Ella lucía unos cortos pantalones y una blusa amarilla, muy ceñida a su cuerpo, que resaltaba su figura esbelta. Con una manguera regaba el jardín que adornaba el frente de su residencia. Tendría unos treinta años. Sebastián recién había cumplido sus diez y ocho.
Extasiado en la figura de la joven detuvo su marcha por un instante para llenarse todo de ella. Ella sonrió, satisfecha, alegrando su rostro acanelado, que dejó sin aliento al muchacho.
─¿Qué miras? – preguntó con gesto adusto.
─ El jardín de su casa. ¡Usted resalta entre las flores!
María Elena sonrió, agradeciendo la lisonja.
─¿Cómo te llamas?
─Sebastián –dijo el muchacho, algo turbado.
─¿En dónde vives?
─ A tres cuadras de aquí, muy cerca de la iglesia.
─Entonces… somos vecinos –le dijo, enarcando sus cejas y mostrando su bella dentadura.
─¿Hacia dónde te diriges? –volvió a preguntar la mujer, que había dejado de regar el jardín.
─Voy al parque, a patinar –le dijo, mostrándole los patines que portaba en sus manos.
Ella asintió con la cabeza, diciéndole:
–¡Cuídate de una caída!
─Seré muy cuidadoso. ¡Gracias! ¡Hasta luego! –dijo el muchacho y continuó su camino, portando en su mente la imagen de la mujer.
María Elena estaba casada con un hombre un poco mayor que ella, dedicado al comercio de artículos electrodomésticos, que solía introducir de contrabando por Panamá y la Guajira. Fornido y musculoso, de carácter agrio, solía tratar a sus empleados con arrogancia, haciendo poco uso de la delicadeza y el respeto.
Hacía cerca de cuatro años que había contraído matrimonio con María Elena, mas no habían concebido hijos. Por sus negocios, solía ausentarse del hogar durante días y era poco comunicativo con su mujer acerca de sus actividades comerciales.
Durante sus ausencias, María Elena solía acompañarse de Carmelina, una mujer entrada en años, que se encargaba de ayudarle en los oficios domésticos y en la cocina.
La casa situada en un sitio muy tranquilo, era muy amplia y dotada de todo lo necesario para vivir con suficiente comodidad, gracias a los negocios del esposo y a los diversos artículos de contrabando que acostumbraba ingresar al país. Aquel hombre, poco comunicativo y algo tosco en sus modales, la había llenado de lujo y colmado de aburrimiento.
La soledad la llenaba de tristeza y, en más de una ocasión, recurrió a unas copas del whisky que importaba su marido, mientras que escuchaba las sentidas notas de un bolero o de unas rancheras. En su angustia, precisaba de alguien para compartir sus tardes de tedio.
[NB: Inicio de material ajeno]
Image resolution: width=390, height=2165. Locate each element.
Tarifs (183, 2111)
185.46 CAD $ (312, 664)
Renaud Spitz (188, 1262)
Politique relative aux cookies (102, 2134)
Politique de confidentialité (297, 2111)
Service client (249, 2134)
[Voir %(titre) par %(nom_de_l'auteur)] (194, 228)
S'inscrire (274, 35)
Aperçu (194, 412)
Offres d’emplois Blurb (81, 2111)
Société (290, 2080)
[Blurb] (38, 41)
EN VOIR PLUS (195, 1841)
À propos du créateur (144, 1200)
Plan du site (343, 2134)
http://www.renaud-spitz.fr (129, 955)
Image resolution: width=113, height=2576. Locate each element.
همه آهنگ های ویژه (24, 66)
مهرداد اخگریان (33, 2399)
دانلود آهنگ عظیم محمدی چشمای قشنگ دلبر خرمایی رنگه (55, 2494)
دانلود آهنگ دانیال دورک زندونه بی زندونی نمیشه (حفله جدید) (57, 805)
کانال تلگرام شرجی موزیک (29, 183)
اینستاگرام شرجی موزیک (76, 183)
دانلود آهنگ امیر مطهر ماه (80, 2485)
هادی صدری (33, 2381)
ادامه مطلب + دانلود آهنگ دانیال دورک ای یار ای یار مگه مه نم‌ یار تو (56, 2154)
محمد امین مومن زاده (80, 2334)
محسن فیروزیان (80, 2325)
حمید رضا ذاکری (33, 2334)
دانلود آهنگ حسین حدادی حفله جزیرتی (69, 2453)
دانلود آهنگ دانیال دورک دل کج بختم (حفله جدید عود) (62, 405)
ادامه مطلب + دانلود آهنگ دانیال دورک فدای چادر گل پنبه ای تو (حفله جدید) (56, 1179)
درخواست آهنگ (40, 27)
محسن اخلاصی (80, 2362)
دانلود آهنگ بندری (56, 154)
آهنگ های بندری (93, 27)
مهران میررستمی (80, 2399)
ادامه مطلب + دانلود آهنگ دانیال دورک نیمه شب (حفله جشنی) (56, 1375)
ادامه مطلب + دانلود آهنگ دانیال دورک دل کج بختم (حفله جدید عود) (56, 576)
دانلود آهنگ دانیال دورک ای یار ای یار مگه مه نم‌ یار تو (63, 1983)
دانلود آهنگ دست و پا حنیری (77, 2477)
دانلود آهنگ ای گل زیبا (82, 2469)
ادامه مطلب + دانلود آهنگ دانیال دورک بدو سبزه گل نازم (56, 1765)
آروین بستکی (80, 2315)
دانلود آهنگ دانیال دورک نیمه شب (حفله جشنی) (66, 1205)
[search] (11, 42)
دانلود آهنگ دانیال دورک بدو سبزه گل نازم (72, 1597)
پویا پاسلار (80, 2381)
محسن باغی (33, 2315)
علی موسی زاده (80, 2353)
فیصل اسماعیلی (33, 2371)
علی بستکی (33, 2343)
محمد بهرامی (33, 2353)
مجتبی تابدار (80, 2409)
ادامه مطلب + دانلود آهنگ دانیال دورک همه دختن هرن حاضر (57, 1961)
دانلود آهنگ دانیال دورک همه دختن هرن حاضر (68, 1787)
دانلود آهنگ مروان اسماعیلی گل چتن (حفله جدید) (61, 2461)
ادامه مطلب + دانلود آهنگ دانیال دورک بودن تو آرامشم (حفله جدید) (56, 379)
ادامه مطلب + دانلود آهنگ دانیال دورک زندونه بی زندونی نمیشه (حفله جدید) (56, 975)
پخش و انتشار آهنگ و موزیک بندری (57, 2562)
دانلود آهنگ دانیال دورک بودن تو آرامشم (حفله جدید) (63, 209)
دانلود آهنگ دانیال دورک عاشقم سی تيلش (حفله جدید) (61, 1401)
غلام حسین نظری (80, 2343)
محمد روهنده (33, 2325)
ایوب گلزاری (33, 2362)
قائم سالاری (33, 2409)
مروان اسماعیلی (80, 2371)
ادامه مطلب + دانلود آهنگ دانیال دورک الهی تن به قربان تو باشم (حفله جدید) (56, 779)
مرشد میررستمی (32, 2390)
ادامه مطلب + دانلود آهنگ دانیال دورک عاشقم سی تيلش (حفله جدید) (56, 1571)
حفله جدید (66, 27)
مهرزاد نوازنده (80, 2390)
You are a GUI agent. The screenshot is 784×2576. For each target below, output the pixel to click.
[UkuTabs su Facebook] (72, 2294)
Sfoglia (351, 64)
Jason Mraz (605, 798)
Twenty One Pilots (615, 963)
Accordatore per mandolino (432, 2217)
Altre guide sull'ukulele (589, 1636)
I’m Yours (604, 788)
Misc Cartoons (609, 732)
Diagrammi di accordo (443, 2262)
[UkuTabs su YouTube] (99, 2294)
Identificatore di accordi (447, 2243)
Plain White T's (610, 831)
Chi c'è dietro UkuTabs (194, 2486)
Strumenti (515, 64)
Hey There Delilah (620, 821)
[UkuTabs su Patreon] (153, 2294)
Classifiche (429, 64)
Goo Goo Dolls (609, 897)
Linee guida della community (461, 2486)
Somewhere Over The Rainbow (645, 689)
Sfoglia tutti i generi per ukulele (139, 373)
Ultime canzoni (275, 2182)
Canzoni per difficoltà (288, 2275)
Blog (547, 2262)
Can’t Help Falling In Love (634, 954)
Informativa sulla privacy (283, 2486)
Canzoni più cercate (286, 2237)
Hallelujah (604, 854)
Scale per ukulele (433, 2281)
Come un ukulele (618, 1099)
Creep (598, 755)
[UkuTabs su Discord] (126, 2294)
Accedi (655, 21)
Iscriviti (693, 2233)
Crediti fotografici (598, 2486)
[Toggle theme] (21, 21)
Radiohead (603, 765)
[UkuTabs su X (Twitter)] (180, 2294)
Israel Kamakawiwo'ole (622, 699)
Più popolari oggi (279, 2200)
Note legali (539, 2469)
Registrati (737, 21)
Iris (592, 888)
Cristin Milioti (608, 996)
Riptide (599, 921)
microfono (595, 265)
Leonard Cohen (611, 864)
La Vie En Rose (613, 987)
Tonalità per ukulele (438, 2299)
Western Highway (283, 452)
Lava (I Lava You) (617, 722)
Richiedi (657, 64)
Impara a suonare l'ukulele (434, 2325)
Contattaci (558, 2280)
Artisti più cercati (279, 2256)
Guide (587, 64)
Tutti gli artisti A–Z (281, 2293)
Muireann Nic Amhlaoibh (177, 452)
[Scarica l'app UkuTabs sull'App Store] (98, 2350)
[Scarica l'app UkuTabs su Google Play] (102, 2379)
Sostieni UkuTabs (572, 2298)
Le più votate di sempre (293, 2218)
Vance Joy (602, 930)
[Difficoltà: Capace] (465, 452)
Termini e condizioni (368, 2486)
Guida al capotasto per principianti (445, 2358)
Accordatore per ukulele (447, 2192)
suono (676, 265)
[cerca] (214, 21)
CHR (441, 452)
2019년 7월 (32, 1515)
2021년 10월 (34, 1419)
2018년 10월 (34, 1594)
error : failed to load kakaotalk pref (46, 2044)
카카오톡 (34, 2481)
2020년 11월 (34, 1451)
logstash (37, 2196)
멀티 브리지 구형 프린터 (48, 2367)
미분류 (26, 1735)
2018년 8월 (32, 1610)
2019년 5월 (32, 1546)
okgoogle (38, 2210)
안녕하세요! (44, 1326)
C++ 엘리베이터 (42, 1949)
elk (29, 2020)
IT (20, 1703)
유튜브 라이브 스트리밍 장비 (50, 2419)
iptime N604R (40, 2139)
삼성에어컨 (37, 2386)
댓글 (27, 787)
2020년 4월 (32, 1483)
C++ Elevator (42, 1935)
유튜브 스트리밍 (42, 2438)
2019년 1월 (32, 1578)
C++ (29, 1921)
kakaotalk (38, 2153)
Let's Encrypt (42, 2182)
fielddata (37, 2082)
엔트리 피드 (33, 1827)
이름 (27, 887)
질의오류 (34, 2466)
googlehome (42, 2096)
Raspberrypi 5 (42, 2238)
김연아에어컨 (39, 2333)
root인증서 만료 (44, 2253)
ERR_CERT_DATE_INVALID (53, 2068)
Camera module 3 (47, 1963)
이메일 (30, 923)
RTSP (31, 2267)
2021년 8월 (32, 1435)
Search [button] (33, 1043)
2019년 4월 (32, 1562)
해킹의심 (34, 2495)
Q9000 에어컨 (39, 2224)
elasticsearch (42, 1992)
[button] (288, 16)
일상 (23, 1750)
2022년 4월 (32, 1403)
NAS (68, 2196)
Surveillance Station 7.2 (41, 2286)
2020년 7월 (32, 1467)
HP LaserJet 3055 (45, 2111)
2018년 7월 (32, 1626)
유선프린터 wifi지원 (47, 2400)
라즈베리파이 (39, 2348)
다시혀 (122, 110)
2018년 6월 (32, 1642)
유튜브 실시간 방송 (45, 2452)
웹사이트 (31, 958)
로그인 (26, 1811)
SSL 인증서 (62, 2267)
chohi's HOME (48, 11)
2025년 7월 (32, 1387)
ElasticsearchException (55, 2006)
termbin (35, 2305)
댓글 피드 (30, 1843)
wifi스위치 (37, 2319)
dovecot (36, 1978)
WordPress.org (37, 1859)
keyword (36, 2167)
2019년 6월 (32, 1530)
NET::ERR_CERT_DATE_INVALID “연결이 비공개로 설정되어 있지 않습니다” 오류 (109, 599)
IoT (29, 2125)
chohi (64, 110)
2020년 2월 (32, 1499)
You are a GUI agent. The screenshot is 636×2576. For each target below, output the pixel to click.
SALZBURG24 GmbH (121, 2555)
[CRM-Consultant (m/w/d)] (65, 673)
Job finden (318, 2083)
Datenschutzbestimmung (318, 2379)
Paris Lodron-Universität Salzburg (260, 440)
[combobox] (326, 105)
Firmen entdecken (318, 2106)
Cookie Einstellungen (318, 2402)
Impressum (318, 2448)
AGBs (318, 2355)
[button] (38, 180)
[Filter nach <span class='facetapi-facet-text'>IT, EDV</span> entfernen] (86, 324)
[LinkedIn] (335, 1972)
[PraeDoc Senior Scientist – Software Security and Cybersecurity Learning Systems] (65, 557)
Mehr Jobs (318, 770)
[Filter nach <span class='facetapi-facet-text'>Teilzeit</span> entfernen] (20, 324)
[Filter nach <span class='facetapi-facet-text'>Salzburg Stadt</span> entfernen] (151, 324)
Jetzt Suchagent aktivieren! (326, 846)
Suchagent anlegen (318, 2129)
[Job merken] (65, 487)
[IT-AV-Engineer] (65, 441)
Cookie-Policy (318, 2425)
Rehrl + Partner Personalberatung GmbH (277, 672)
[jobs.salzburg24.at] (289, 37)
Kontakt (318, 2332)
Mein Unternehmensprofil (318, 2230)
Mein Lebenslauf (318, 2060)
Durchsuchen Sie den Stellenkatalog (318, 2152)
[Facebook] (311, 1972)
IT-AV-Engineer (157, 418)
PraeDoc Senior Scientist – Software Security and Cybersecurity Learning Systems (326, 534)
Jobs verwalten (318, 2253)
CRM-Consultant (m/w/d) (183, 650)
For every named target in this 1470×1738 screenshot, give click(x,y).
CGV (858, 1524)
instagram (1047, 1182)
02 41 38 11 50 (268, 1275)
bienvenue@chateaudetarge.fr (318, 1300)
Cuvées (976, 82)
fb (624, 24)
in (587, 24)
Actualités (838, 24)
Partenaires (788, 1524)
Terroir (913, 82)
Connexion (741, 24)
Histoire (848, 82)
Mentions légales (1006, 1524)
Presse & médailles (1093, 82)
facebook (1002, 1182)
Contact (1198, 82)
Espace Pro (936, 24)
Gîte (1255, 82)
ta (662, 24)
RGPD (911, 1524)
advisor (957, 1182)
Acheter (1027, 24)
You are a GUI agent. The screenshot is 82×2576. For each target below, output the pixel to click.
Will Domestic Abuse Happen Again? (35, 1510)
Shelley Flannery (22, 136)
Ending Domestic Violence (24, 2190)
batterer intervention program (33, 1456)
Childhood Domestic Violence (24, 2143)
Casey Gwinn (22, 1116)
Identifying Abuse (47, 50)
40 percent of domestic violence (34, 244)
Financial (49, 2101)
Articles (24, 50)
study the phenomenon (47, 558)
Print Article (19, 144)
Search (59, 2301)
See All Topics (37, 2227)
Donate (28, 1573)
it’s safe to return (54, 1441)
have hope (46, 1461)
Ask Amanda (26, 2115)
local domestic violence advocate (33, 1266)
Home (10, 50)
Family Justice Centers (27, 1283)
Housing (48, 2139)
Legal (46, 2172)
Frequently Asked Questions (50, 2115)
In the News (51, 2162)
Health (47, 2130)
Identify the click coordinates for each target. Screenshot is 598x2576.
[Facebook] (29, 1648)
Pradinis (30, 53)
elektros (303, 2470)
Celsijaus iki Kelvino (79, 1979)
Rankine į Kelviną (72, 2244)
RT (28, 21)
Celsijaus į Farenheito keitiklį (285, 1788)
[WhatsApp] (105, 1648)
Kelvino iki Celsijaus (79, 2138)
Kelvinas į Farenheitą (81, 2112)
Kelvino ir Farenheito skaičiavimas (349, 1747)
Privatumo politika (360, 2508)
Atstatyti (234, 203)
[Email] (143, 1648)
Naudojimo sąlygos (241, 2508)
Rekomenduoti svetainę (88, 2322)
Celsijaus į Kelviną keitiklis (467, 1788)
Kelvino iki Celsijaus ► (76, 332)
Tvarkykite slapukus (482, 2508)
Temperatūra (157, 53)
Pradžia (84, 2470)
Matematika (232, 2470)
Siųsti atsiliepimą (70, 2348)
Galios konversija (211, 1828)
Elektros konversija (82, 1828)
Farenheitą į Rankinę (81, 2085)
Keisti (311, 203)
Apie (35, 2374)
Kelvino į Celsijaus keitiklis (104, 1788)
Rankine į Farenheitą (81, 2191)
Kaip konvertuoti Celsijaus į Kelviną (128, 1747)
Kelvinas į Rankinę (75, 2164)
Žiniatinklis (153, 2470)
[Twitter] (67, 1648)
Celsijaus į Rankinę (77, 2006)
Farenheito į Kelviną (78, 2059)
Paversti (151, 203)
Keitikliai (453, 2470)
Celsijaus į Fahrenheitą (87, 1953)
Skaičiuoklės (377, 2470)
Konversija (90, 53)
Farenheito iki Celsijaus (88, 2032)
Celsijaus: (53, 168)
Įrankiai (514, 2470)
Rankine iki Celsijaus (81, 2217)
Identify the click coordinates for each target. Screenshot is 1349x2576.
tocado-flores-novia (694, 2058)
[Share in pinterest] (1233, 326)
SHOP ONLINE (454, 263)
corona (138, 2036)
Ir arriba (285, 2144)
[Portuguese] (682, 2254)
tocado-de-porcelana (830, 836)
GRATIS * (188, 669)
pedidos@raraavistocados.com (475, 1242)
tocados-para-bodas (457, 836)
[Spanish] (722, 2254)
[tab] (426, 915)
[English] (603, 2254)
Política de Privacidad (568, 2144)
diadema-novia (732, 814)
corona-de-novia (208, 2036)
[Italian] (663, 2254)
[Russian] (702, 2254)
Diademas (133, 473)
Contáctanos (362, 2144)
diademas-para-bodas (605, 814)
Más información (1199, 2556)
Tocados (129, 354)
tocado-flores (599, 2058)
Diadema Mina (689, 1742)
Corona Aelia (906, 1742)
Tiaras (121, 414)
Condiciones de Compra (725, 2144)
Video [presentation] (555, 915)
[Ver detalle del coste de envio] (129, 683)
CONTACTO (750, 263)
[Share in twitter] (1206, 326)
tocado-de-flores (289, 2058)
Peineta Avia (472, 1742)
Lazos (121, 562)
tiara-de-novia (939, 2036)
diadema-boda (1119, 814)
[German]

Dos semanas más tarde, cuando Sebastián regresaba de sus prácticas deportivas, sudoroso y cansado, volvió a verla en el ante jardín. Tijera en manos, podaba los arbustos que lo adornaban. Intentó continuar su marcha, pero la voz de María Elena lo detuvo.
─¿Por qué no saludas Sabastián?
─ La observé tan ocupada que no quise interrumpirle.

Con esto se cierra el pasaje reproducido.